OPTIMIZATION OF PHEROMONAL BAITS FOR CLICK BEETLE PESTS (COLEOPTERA: ELATERIDAE) FOR CENTRAL AND WESTERN EUROPE

Miklos TOTH1, Lorenzo FURLAN2, Istvan SZARUKAN3,Venyamin G. YATSYNIN4, Istvan UJVARY1 and Zoltan IMREI1
1 Plant Protection Institute, Hungarian Academy of Science, Budapest, Pf. 102, H-1525, Hungary
2 Institute for Agricultural Entomology, Padova University, Agripolis,, Via Romea 16, Legnaro, I-35020 Italy
3 Agricultural University, Debrecen, Pf. 58, H-4001,Hungary
4 Krasnodarskiy NIISKh im. P.P. Lukyanenko, Krasnodar12, Russia, 350012

In recent years we developed pheromone traps for catching males of several click beetle pests (Coleoptera, Elateridae). Traps and baits were optimized for populations occurring in Central and Western Europe, in tests conducted at several sites mainly in Italy and Hungary. for Agriotes ustulatus we established that none of the minor pheromone components described by authors for populations in Eastern Europe did influence catches of E,E farnesyl acetate, which proved to be sufficiently attractive on its own in both Italy and Hungary.

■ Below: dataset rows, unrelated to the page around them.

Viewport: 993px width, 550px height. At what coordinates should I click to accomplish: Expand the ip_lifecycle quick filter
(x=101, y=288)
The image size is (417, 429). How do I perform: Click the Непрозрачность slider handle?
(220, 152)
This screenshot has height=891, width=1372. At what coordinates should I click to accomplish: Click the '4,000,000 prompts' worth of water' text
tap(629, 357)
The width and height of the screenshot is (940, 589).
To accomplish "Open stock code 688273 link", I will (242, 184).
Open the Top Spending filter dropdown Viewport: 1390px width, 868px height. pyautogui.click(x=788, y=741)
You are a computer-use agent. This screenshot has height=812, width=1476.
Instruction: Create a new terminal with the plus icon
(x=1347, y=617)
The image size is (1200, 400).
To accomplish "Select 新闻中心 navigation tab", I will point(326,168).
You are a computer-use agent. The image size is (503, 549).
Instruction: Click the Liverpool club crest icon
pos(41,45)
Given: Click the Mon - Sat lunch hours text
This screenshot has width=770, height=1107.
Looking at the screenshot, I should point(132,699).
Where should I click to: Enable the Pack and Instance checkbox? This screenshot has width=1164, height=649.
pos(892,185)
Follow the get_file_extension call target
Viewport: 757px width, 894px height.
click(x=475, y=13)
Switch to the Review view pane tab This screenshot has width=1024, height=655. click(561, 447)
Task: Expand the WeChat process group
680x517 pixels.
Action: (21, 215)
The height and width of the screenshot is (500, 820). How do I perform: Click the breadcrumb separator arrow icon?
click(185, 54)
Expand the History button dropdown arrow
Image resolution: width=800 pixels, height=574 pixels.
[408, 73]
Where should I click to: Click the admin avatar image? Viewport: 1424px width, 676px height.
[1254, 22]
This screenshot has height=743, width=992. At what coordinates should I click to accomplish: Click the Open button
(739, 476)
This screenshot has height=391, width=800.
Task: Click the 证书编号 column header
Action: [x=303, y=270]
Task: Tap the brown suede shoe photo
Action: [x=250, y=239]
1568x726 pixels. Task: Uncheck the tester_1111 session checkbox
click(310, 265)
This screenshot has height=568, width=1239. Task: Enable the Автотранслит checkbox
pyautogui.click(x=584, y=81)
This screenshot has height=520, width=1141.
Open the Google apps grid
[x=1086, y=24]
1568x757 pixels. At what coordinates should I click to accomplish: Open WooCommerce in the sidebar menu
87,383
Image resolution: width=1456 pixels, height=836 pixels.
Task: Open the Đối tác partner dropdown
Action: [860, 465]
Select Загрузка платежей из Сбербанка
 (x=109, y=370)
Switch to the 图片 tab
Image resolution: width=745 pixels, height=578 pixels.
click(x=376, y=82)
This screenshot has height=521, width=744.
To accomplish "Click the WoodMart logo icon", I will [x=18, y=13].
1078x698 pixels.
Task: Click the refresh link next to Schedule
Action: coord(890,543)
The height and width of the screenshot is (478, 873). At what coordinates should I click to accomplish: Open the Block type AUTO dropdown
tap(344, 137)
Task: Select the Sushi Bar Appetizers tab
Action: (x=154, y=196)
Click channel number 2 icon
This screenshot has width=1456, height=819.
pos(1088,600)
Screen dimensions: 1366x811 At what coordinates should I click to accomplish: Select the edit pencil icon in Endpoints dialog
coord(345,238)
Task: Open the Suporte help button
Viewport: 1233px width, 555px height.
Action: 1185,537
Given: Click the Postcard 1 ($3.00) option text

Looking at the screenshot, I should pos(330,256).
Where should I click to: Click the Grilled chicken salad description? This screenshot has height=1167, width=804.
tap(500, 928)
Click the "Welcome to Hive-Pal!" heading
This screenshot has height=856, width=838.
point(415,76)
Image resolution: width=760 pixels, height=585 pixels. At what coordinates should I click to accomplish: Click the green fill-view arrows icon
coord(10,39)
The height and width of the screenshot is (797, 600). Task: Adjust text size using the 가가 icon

In A. sputator again minor and synergistic components described earlier by Russian authors did not prove to be biologically active in Hungary, where traps baited with geranyl butyrate on its own proved to be sufficiently active. Analysis of female pheromone gland extracts from beetles collected in Hungary was dominated by the presence of geranyl butyrate.

For A. lineatus, a farnesyl compound described earlier as a synergist for populations in the West Ukraine did not prove to be active in Central Europe. On the other hand the addition of small percentages of geranyl butyrate to geranyloctanoate (the main pheromone component) proved to be highly synergistic in all the areas tested. Interestingly presence of the butyrate at similar percentages was not observed in pheromone gland extracts.

For A. brevis the mixture of the two pheromone components geranyl butyrate and E,E farnesyl butyrate proved to be highly active in trapping trials in Italy. This is the first report on the pheromone composition of this species.

At present we are in the course of analyzing pheromone compositions and of optimizing trap/bait combinations for A. litigiosus, A. obscurus, A. rufipalpis and A. sordidus.